Reading Questions for “A Brother’s War?”

Update: Just a quick reminder that our discussion will take place on Friday.  I plan on offering some opening remarks to get the discussion going, but feel free to write-up your own assessment and post it to the comments.  We will see how things develop from there.

[See earlier post on this subject]

Our Online discussion about "A Brother's War?: Exploring Confederate Perceptions of the Enemy" by Jason Phillips will take place on August 22.  Peter Carmichael was nice enough to come up with a set of reading/interpretive questions to guide our reading and discussion.

1. In what ways did Confederates portray the enemy?  How did those representations change over the course of the war?

2. Evaluate the author’s assertion:  “As Southern men, Confederate soldiers drew their identity and authority from the submission of white women, the inferiority of blacks, and the ownership of land.  As the war worsened, the enemy threatened to topple these pillars of the Old South.” (p. 73)

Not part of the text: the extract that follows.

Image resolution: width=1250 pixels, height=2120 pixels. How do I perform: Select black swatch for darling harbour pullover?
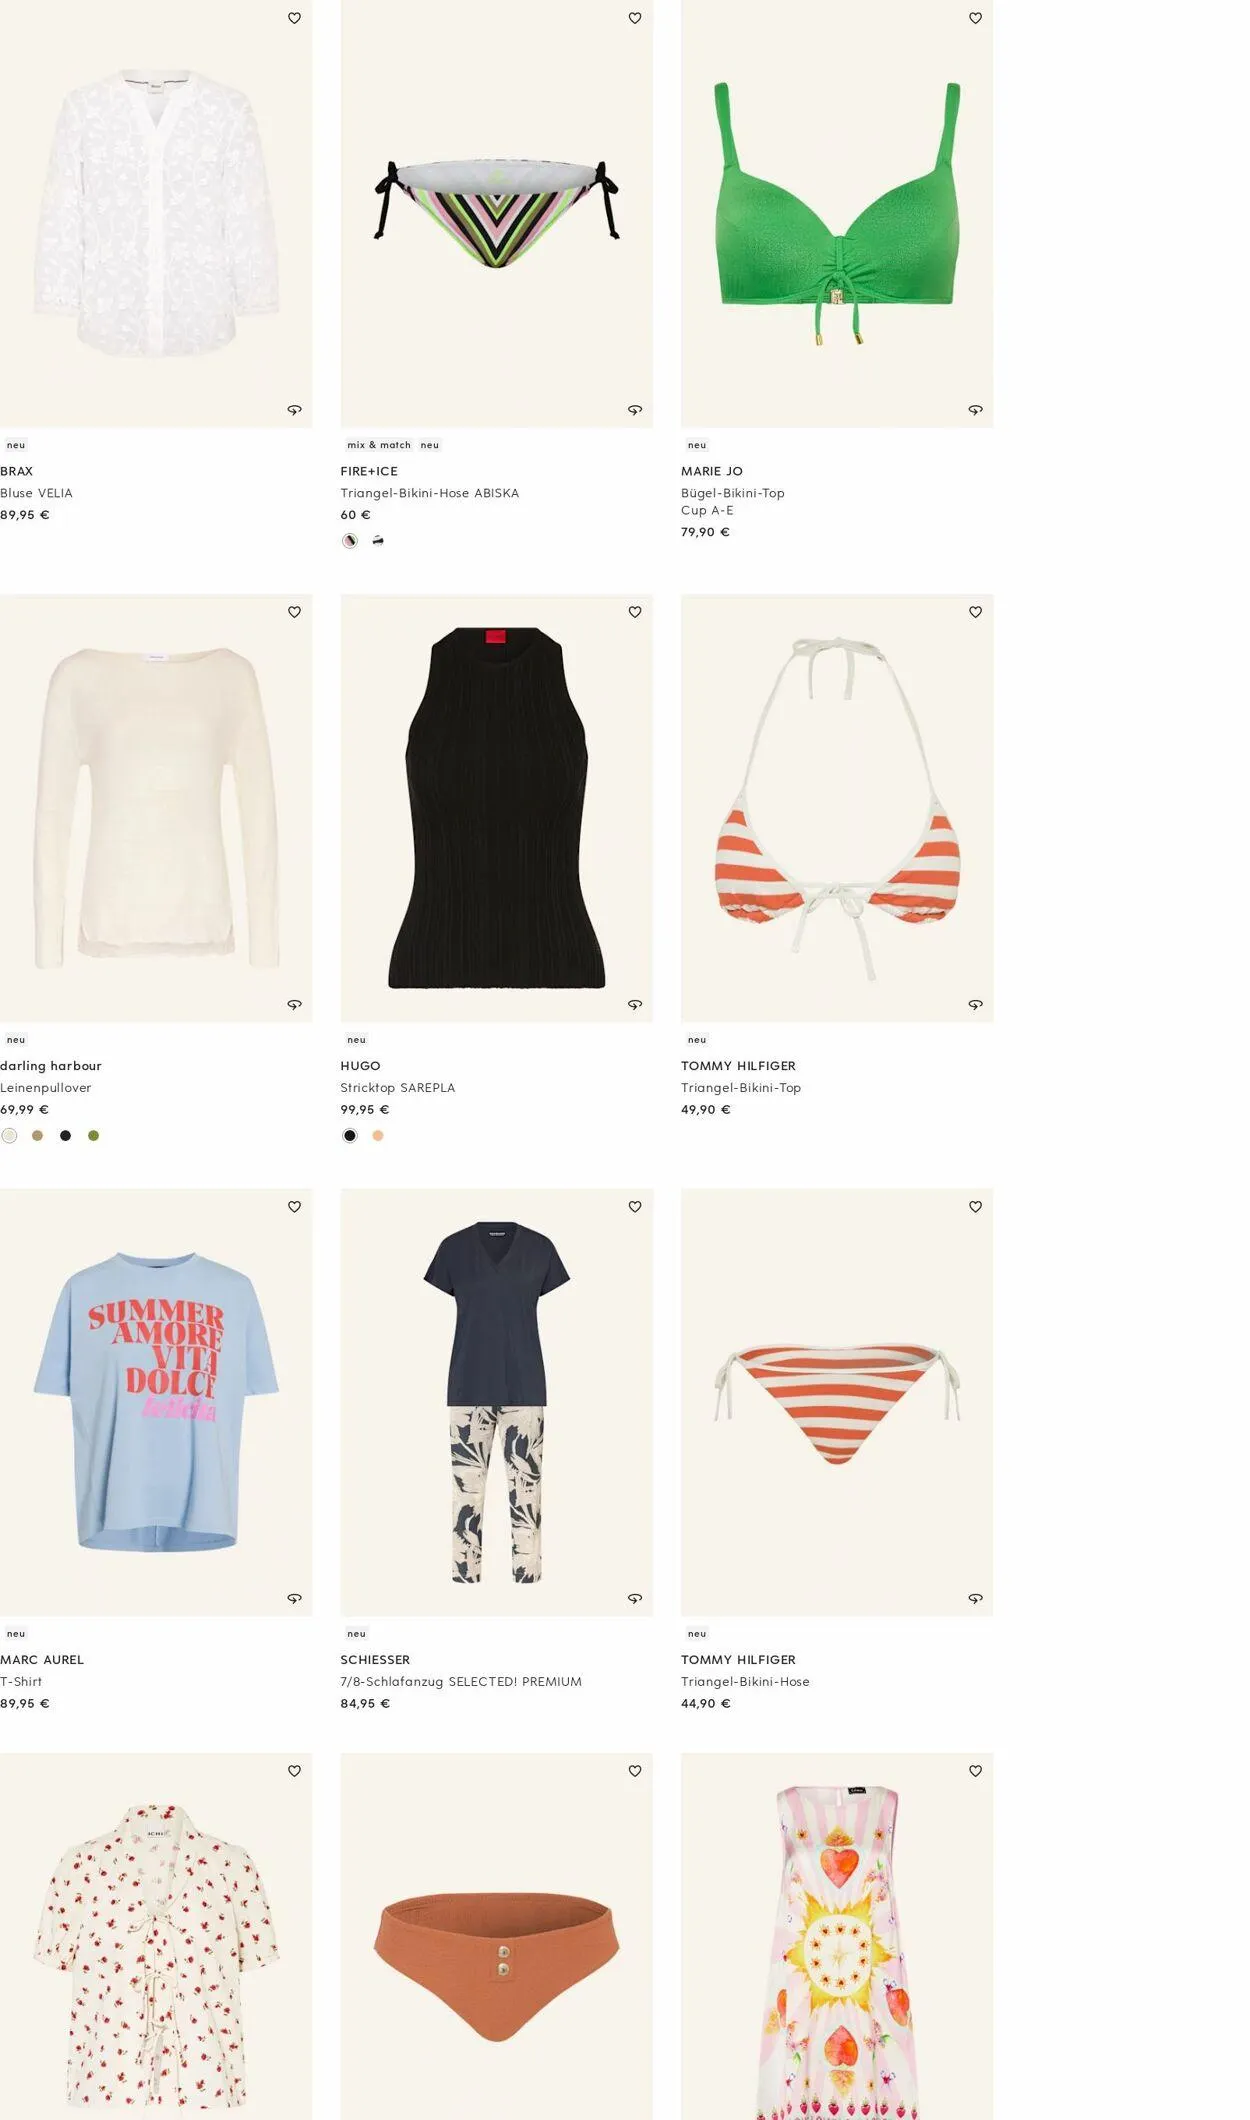click(65, 1135)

3. Does the author’s of treatment of fraternizing between the lines support or weaken his argument?

4. Did Confederate elites manipulate the rank-and-file with an exaggerated and distorted picture of the enemy? Is Phillips suggesting that Confederate perceptions of the enemy were not in line with the reality of the war?

5. Did the Federal policy of hard war counter scholarly claims that Confederate officials imagined or invented a barbaric enemy?

6. What impact did the stereotype of Union soldiers have on the postwar South?  

7. What are the contributions of “A Brother’s War?”